Wole Soyinka, Longtime Trump Critic, Reports American Visa Cancellation
The American authorities has cancelled the visa for Wole Soyinka, the celebrated Nigerian Nobel prize-winning writer who has been critical about Trump since his initial presidency, Soyinka announced on Tuesday.
“I want to inform the consulate … that I’m very pleased with the revocation of my visa,” Soyinka, who received the 1986 Nobel prize for literature, informed a news conference.
Soyinka formerly possessed permanent residency in the United States, though he destroyed his green card after Donald Trump’s first election in 2016.
Soyinka suggested that his recent comments comparing Trump to the Ugandan dictator Idi Amin might have struck a nerve and played a role in the US consulate’s decision.
Soyinka said earlier this year that the US consulate in Lagos had summoned him for an interview to review his visa, which he said he would not attend.
According to a letter from the consulate addressed to Soyinka, officials have cancelled his visa, referencing American government regulations that authorize “a consular officer, the secretary, or a department official to whom the secretary has delegated this authority … to revoke a nonimmigrant visa at any time, in his or her discretion”.
“This is a somewhat unusual love letter from an embassy,”
he humorously commented while reciting the letter aloud to journalists in Lagos, Nigeria’s commercial hub.
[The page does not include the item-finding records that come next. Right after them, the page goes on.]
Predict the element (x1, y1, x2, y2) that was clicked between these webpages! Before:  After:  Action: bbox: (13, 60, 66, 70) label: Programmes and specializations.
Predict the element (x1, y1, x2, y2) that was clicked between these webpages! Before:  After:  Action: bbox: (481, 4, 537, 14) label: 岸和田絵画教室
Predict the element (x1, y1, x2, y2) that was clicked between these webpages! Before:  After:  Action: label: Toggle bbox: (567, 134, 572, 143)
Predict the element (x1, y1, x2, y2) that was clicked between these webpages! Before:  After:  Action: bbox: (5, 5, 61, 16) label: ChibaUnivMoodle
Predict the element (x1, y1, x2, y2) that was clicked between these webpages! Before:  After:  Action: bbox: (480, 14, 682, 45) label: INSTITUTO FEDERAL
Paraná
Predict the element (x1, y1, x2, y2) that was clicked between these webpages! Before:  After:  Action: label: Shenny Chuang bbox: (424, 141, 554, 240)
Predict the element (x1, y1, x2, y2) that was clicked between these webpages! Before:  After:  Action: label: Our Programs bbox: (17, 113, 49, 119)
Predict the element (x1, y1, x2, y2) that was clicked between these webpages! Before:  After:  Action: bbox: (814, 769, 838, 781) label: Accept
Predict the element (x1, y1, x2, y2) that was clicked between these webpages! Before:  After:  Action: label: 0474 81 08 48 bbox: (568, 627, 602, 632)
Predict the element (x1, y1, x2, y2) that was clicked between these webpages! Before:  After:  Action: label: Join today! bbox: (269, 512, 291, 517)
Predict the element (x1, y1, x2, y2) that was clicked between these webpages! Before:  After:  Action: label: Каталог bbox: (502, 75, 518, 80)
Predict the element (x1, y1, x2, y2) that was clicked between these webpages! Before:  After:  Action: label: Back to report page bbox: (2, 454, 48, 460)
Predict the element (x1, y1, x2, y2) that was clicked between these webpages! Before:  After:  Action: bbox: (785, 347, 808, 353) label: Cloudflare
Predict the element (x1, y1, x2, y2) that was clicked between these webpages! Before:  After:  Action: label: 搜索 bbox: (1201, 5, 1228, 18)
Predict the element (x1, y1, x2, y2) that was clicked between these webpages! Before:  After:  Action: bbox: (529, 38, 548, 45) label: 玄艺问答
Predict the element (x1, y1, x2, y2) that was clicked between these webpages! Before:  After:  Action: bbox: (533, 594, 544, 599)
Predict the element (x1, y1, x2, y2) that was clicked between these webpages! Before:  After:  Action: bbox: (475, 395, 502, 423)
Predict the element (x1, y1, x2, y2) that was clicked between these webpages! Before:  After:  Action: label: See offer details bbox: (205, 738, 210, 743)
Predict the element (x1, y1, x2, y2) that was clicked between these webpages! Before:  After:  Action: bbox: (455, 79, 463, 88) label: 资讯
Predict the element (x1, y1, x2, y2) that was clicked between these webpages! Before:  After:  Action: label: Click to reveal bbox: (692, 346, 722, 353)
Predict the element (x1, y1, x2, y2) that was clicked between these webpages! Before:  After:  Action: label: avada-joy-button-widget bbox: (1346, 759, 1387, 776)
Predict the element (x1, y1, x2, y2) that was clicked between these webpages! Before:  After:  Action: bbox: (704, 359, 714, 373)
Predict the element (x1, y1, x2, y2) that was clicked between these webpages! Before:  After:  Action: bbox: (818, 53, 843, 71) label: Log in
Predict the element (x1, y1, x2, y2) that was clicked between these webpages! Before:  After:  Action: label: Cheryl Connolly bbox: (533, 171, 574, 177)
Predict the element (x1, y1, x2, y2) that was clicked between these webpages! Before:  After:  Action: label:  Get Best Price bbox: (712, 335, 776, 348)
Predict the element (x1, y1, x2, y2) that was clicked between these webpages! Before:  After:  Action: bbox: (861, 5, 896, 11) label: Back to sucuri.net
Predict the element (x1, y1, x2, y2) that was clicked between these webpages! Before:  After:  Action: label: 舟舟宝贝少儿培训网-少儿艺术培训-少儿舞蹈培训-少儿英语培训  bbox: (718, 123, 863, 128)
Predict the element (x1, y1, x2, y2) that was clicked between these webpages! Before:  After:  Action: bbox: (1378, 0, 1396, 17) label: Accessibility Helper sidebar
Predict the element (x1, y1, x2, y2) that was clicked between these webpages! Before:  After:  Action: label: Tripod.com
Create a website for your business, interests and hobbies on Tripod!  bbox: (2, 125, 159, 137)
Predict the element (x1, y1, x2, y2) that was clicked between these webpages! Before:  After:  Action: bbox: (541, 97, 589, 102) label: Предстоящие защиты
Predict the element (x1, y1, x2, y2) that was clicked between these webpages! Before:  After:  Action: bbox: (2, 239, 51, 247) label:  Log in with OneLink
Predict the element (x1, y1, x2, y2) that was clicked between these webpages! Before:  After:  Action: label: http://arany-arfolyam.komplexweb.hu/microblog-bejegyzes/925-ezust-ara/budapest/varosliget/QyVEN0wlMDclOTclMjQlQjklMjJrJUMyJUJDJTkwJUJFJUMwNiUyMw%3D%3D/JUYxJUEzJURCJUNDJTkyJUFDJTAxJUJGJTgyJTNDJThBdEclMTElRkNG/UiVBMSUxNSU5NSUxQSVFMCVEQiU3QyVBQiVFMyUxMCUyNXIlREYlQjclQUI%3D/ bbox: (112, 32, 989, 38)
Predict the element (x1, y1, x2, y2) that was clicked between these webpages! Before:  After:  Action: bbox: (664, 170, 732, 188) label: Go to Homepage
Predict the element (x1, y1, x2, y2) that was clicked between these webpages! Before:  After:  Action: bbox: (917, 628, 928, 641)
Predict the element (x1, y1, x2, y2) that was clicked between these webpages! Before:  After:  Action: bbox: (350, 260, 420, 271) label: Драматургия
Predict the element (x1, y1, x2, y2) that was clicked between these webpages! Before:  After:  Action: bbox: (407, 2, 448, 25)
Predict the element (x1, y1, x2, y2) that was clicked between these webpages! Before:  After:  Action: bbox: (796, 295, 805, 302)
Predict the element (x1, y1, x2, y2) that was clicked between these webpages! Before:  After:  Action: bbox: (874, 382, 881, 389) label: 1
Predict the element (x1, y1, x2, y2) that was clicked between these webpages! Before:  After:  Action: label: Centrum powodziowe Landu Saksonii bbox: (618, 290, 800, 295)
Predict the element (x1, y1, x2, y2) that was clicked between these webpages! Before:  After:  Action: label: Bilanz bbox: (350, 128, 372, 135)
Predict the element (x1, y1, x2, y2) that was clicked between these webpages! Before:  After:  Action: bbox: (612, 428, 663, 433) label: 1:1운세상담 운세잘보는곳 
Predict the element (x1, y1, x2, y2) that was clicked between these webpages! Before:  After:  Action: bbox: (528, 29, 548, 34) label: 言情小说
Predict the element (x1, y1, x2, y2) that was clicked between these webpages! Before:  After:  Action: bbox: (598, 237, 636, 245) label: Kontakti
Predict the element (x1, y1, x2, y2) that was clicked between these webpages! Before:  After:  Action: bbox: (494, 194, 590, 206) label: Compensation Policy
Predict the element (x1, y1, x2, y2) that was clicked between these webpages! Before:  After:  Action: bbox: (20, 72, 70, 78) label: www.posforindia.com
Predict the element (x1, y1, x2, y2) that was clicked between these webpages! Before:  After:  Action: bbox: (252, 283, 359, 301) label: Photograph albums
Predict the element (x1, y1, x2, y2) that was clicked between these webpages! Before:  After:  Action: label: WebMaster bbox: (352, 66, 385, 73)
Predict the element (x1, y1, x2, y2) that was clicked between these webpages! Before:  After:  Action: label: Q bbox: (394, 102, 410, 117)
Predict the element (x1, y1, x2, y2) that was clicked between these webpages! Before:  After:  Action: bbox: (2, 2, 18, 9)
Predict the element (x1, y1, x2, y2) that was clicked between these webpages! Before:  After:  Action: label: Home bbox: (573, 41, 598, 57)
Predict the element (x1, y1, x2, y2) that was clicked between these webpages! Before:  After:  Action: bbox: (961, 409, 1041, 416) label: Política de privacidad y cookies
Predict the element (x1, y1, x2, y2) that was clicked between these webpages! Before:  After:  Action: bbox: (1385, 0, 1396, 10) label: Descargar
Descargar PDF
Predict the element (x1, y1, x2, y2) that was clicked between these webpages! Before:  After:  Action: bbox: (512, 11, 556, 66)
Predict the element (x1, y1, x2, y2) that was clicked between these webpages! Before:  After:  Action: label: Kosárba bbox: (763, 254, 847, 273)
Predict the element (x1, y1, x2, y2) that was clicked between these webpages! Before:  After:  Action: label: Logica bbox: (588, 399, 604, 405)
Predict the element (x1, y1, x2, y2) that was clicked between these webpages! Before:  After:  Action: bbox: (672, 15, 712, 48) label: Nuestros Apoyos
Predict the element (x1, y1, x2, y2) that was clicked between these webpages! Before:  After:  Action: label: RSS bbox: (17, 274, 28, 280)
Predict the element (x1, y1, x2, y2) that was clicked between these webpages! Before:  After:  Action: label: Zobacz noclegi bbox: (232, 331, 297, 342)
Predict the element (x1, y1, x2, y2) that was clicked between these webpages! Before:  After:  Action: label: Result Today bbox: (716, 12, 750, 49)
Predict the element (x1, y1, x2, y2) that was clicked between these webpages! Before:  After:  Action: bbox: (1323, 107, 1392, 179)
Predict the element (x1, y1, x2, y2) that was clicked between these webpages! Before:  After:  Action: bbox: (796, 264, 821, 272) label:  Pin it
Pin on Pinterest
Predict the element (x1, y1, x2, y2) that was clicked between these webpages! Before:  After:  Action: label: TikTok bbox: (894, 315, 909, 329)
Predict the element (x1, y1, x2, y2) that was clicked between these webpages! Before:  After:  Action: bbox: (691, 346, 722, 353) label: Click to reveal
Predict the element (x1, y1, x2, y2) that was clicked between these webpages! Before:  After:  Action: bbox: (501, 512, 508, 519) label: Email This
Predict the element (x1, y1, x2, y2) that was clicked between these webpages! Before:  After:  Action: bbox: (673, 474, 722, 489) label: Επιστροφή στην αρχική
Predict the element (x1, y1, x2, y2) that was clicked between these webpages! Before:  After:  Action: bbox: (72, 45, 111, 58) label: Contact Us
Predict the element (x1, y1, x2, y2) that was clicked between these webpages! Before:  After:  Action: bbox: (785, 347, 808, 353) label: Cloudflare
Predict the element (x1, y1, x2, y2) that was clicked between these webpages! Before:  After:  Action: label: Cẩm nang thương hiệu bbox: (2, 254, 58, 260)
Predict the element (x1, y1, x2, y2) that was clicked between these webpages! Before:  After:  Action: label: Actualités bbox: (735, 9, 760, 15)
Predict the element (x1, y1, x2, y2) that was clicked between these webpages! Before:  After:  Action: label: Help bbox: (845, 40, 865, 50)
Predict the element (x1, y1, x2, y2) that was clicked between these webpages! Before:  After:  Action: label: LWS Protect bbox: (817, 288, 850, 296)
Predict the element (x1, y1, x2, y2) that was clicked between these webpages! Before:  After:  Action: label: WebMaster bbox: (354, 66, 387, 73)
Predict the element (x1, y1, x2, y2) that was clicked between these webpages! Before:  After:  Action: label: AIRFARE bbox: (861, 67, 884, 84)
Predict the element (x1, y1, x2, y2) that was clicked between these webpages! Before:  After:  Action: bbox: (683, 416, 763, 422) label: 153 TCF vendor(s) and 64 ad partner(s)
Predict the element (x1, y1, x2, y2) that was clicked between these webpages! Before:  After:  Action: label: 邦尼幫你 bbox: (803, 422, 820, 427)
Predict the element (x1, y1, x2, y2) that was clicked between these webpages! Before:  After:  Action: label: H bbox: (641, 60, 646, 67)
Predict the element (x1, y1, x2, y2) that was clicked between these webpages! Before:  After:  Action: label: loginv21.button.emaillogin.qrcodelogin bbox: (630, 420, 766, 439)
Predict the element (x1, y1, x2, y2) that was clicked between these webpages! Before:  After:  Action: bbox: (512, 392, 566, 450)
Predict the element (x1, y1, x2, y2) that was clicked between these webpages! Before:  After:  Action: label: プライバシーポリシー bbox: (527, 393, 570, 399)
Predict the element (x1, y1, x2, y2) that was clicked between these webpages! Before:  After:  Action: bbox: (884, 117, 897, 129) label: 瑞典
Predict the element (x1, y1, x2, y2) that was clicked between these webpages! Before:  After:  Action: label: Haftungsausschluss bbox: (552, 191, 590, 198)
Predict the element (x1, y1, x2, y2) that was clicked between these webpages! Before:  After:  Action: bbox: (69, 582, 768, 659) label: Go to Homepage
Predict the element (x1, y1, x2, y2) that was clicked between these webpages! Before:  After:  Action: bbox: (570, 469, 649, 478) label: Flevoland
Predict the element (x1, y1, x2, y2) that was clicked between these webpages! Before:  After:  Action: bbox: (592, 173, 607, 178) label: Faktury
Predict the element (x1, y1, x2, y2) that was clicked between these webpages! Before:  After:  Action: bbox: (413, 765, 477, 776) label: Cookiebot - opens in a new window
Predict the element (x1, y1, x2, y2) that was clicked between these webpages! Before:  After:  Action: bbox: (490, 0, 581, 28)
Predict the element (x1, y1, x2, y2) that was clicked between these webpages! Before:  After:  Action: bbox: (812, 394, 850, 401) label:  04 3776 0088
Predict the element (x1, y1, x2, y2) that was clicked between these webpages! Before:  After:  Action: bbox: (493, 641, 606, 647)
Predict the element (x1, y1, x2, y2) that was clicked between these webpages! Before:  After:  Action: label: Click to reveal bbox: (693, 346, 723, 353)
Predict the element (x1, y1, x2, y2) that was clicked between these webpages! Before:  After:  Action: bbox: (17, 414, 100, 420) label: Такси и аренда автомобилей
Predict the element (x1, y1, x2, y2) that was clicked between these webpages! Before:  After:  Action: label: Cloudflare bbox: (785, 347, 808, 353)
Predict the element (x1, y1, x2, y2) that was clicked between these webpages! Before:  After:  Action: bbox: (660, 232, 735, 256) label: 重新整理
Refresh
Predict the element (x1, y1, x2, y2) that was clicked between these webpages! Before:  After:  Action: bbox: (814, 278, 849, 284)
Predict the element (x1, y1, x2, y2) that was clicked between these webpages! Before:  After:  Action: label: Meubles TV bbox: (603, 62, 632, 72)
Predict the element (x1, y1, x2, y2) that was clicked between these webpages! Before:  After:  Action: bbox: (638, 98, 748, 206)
He also told any organizations hoping to invite him to the United States “not to waste their time”.
“I have no visa. I am banned,” Soyinka said.
The US embassy in Abuja, the capital, indicated it could not comment on individual cases, referencing confidentiality rules.
The current US administration has made visa revocations a signature of its wider clampdown on immigration, notably affecting university students who were expressive about Palestinian rights.
Soyinka said he had recently compared Trump to Uganda’s Amin, something he remarked Trump “should be proud of”.
“Idi Amin was a man of global standing, a statesman, so when I called Donald Trump Idi Amin, I thought I was giving him praise,”
Soyinka said. “He’s been conducting himself as a dictator.”
The 91-year-old playwright behind Death and the King’s Horseman has lectured at and been given awards top US universities including Harvard and Cornell.
His latest novel, Chronicles from the Land of the Happiest People on Earth, a satire about corruption in Nigeria, was published in 2021. Soyinka described the book as his “gift to Nigeria”.
In February, the Crucible theatre in Sheffield staged Death and the King’s Horseman.
Soyinka left the door open to considering an invitation to the United States should circumstances change, but added: “I wouldn’t take the initiative myself because there’s nothing I’m looking for there. Nothing.”
He went on to condemn the increased arrests of undocumented immigrants in the country.
“This is not about me,” Soyinka emphasized. “When we see people being picked off the street – people being hauled up and they disappear for a month … old women, children being separated. So that’s really what concerns me.”
The current immigration crackdown has seen military personnel deployed to US cities and citizens temporarily detained as part of aggressive raids, as well as the curtailing of legal means of entry.